Who was Gifford Pinchot? He was a conservationist and a member of Skull and Bones, the secret senior society at Yale. The Republican Party at the time was torn between conservatives and progressives, and Roosevelt decided to use the occasion of the speech to put forth his progressive views. But he actually did not write the Osawatomie speech. It was Gifford Pinchot who wrote the first draft. La Forte writes:
Pinchot, even more of an extremist than Roosevelt in upholding strong governmental control over individual activities, tinted the address with radicalism far in excess of what Roosevelt would probably have done alone. Writing in the September 3 issue of the Outlook, Roosevelt was much more lenient towards capitalism than he had been at Osawatomie. Explaining his position further, he said, "If we approach the work of reform in a spirit of vindictiveness -- in a spirit of reckless disregard for the right of others or of hatred for men because they are better off than ourselves -- we are sure in the end to do not good but damage to all mankind… ."Apparently Pinchot, the Bonesman, was more anti-capitalist than Roosevelt. But the left remembers what Roosevelt said in Osawatomie, not what he wrote in Outlook magazine. But the idea of a glorified socialist strongman leading America was in the air. At Osawatomie, Roosevelt had said that the executive was the “steward of public welfare,” inferring strong centralized power in the presidency. In 1912, there appeared a novel about such a strong leader taking over America, Philip Dru, Administrator, written by Col. Edward M. House, in New Haven, Connecticut. (The book is available through The John Birch Society.) While House was not a member of the Yale secret society, Anthony Sutton writes that House “was the Order’s messenger boy.” House became the “mystery man” or “eminence grise” of the Wilson administration. Ironically, William Howard Taft, the conservative Republican opposed by Roosevelt, was also a Bonesman.
La Forte writes:
In 1912 the Osawatomie speech became the basis of the National Progressive party platform. After the stunning defeat of the Republicans in 1910, Roosevelt issued the following statement: "So far as I am concerned, I have nothing whatever to add to or take away from the declaration of principles which I have made in the Osawatomie speech… . The fight for progressive popular government has merely begun, and will certainly go on to a triumphant conclusion in spite of initial checks and irrespective of the personal success or failure of individual leaders."

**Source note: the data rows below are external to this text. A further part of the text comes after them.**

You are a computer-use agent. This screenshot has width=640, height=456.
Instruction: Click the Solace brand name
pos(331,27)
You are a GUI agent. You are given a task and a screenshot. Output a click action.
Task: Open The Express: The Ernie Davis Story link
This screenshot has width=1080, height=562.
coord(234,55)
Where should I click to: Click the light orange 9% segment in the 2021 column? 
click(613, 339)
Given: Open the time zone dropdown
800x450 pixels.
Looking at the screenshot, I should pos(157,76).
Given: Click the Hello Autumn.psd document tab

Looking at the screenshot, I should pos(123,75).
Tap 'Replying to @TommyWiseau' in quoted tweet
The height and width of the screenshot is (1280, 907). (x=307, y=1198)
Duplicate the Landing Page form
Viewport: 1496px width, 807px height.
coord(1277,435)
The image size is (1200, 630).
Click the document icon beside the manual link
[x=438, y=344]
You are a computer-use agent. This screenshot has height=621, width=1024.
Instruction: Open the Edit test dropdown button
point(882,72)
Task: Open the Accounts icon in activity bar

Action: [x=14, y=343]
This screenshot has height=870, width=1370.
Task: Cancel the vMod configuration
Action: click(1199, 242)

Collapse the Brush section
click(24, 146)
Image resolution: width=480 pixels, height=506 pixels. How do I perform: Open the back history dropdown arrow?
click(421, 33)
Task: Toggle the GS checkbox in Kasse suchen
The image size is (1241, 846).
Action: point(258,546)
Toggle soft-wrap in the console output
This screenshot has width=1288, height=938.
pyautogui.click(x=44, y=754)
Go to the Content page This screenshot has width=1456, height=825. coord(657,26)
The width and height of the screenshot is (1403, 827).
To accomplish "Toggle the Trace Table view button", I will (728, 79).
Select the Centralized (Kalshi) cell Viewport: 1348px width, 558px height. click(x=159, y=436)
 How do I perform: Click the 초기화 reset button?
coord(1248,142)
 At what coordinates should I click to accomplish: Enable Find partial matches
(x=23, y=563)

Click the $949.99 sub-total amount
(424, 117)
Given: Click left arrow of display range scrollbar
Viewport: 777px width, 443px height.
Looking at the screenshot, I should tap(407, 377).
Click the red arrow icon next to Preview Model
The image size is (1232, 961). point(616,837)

Of course, as we know, because Roosevelt divided the Republicans in the 1912 election with his Progressive (nicknamed the "Bull Moose") Party. the liberal Democrat Woodrow Wilson was able to win the election with only 41.8 percent of the vote, opening the way for a federal income tax, the creation of an American central bank called the Federal Reserve System, and entry into World War I, setting us on the road to international socialism.One hundred years later, the Obama regime represents the end result of that untiring effort to enslave the American people under an obsolete 19th century political ideology that has already destroyed much of our Constitutional Republic.
At Osawatomie, Roosevelt railed against local interests blocking a strong national leader from changing America. Today, it is those same local interests that are blocking the Shadow Party from imposing its socialist dictatorship over America. As the French say, plus ça change, plus c'est la même chose: The more things change, the more they remain the same.